## Supplied records
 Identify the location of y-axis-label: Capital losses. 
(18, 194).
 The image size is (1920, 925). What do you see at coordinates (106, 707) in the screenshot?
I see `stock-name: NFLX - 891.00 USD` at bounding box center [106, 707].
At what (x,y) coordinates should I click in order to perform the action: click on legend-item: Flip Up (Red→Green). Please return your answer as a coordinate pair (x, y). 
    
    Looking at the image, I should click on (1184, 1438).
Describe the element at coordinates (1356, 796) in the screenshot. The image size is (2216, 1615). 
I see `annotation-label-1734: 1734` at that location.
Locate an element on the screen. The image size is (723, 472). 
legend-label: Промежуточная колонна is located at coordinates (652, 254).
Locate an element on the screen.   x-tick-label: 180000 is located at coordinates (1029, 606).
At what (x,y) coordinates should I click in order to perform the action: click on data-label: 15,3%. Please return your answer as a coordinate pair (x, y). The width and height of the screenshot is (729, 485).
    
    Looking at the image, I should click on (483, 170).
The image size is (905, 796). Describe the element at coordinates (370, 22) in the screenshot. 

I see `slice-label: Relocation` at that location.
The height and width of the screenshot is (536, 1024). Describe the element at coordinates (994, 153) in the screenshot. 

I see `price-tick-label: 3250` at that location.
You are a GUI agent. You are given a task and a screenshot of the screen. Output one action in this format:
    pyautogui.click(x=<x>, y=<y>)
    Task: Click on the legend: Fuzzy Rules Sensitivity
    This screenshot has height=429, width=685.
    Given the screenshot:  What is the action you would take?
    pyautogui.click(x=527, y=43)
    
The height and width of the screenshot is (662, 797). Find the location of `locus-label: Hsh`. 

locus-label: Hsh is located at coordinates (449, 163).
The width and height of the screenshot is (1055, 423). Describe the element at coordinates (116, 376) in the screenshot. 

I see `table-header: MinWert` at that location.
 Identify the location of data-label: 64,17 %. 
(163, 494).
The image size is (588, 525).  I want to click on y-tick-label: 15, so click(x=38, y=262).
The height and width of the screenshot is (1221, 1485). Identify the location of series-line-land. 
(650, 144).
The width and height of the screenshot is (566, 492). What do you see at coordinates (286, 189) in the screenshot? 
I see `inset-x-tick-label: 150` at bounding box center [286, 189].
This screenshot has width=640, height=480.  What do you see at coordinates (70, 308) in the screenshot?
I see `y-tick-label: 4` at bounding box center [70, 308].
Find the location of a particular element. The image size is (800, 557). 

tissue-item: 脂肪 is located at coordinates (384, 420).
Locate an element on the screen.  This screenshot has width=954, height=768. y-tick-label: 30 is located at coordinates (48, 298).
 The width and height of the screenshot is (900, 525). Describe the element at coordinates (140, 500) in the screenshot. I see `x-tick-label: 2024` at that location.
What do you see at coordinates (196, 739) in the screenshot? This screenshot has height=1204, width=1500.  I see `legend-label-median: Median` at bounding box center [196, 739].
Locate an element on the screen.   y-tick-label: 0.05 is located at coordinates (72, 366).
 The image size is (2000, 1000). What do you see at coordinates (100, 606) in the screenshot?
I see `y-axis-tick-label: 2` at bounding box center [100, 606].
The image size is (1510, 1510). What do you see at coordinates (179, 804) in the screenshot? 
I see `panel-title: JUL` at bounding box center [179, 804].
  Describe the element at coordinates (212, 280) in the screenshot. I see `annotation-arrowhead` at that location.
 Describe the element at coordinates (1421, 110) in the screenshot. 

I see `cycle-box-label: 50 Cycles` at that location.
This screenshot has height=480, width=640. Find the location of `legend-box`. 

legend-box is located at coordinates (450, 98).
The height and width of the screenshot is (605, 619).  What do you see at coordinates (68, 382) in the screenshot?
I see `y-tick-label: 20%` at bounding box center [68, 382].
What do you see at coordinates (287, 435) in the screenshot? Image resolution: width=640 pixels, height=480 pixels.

## Task requirements
Write out the whole listing above word for word, with every line kept as it is.

## Output for this exercise
 Identify the location of y-axis-label: Capital losses. 
(18, 194).
 The image size is (1920, 925). What do you see at coordinates (106, 707) in the screenshot?
I see `stock-name: NFLX - 891.00 USD` at bounding box center [106, 707].
At what (x,y) coordinates should I click in order to perform the action: click on legend-item: Flip Up (Red→Green). Please return your answer as a coordinate pair (x, y). 
    
    Looking at the image, I should click on (1184, 1438).
Describe the element at coordinates (1356, 796) in the screenshot. The image size is (2216, 1615). 
I see `annotation-label-1734: 1734` at that location.
Locate an element on the screen. The image size is (723, 472). 
legend-label: Промежуточная колонна is located at coordinates (652, 254).
Locate an element on the screen.   x-tick-label: 180000 is located at coordinates (1029, 606).
At what (x,y) coordinates should I click in order to perform the action: click on data-label: 15,3%. Please return your answer as a coordinate pair (x, y). The width and height of the screenshot is (729, 485).
    
    Looking at the image, I should click on (483, 170).
The image size is (905, 796). Describe the element at coordinates (370, 22) in the screenshot. 

I see `slice-label: Relocation` at that location.
The height and width of the screenshot is (536, 1024). Describe the element at coordinates (994, 153) in the screenshot. 

I see `price-tick-label: 3250` at that location.
You are a GUI agent. You are given a task and a screenshot of the screen. Output one action in this format:
    pyautogui.click(x=<x>, y=<y>)
    Task: Click on the legend: Fuzzy Rules Sensitivity
    This screenshot has height=429, width=685.
    Given the screenshot:  What is the action you would take?
    pyautogui.click(x=527, y=43)
    
The height and width of the screenshot is (662, 797). Find the location of `locus-label: Hsh`. 

locus-label: Hsh is located at coordinates (449, 163).
The width and height of the screenshot is (1055, 423). Describe the element at coordinates (116, 376) in the screenshot. 

I see `table-header: MinWert` at that location.
 Identify the location of data-label: 64,17 %. 
(163, 494).
The image size is (588, 525).  I want to click on y-tick-label: 15, so click(x=38, y=262).
The height and width of the screenshot is (1221, 1485). Identify the location of series-line-land. 
(650, 144).
The width and height of the screenshot is (566, 492). What do you see at coordinates (286, 189) in the screenshot? 
I see `inset-x-tick-label: 150` at bounding box center [286, 189].
This screenshot has width=640, height=480.  What do you see at coordinates (70, 308) in the screenshot?
I see `y-tick-label: 4` at bounding box center [70, 308].
Find the location of a particular element. The image size is (800, 557). 

tissue-item: 脂肪 is located at coordinates (384, 420).
Locate an element on the screen.  This screenshot has width=954, height=768. y-tick-label: 30 is located at coordinates (48, 298).
 The width and height of the screenshot is (900, 525). Describe the element at coordinates (140, 500) in the screenshot. I see `x-tick-label: 2024` at that location.
What do you see at coordinates (196, 739) in the screenshot? This screenshot has height=1204, width=1500.  I see `legend-label-median: Median` at bounding box center [196, 739].
Locate an element on the screen.   y-tick-label: 0.05 is located at coordinates (72, 366).
 The image size is (2000, 1000). What do you see at coordinates (100, 606) in the screenshot?
I see `y-axis-tick-label: 2` at bounding box center [100, 606].
The image size is (1510, 1510). What do you see at coordinates (179, 804) in the screenshot? 
I see `panel-title: JUL` at bounding box center [179, 804].
  Describe the element at coordinates (212, 280) in the screenshot. I see `annotation-arrowhead` at that location.
 Describe the element at coordinates (1421, 110) in the screenshot. 

I see `cycle-box-label: 50 Cycles` at that location.
This screenshot has height=480, width=640. Find the location of `legend-box`. 

legend-box is located at coordinates (450, 98).
The height and width of the screenshot is (605, 619).  What do you see at coordinates (68, 382) in the screenshot?
I see `y-tick-label: 20%` at bounding box center [68, 382].
What do you see at coordinates (287, 435) in the screenshot? Image resolution: width=640 pixels, height=480 pixels.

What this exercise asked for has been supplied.